- Opening Delimiter -

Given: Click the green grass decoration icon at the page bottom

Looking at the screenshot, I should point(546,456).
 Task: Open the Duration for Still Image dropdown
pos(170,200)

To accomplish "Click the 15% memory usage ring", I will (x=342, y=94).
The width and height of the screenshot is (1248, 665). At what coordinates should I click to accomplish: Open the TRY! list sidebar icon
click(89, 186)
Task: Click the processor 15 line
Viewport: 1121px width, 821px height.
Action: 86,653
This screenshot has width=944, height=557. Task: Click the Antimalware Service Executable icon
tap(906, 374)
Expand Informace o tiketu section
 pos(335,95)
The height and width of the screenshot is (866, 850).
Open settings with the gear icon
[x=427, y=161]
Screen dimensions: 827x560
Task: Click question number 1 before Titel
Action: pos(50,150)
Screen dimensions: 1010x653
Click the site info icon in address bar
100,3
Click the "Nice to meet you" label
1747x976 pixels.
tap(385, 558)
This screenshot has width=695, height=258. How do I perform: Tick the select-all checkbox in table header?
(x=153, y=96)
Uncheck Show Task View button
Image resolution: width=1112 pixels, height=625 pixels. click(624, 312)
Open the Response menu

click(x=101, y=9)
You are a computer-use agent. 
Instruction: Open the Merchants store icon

- Closing Delimiter -

• Task directions
Leaving no line out, return the data above verbatim.

• Task output
Given: Click the green grass decoration icon at the page bottom

Looking at the screenshot, I should point(546,456).
 Task: Open the Duration for Still Image dropdown
pos(170,200)

To accomplish "Click the 15% memory usage ring", I will (x=342, y=94).
The width and height of the screenshot is (1248, 665). At what coordinates should I click to accomplish: Open the TRY! list sidebar icon
click(89, 186)
Task: Click the processor 15 line
Viewport: 1121px width, 821px height.
Action: 86,653
This screenshot has width=944, height=557. Task: Click the Antimalware Service Executable icon
tap(906, 374)
Expand Informace o tiketu section
 pos(335,95)
The height and width of the screenshot is (866, 850).
Open settings with the gear icon
[x=427, y=161]
Screen dimensions: 827x560
Task: Click question number 1 before Titel
Action: pos(50,150)
Screen dimensions: 1010x653
Click the site info icon in address bar
100,3
Click the "Nice to meet you" label
1747x976 pixels.
tap(385, 558)
This screenshot has width=695, height=258. How do I perform: Tick the select-all checkbox in table header?
(x=153, y=96)
Uncheck Show Task View button
Image resolution: width=1112 pixels, height=625 pixels. click(624, 312)
Open the Response menu

click(x=101, y=9)
You are a computer-use agent. 
Instruction: Open the Merchants store icon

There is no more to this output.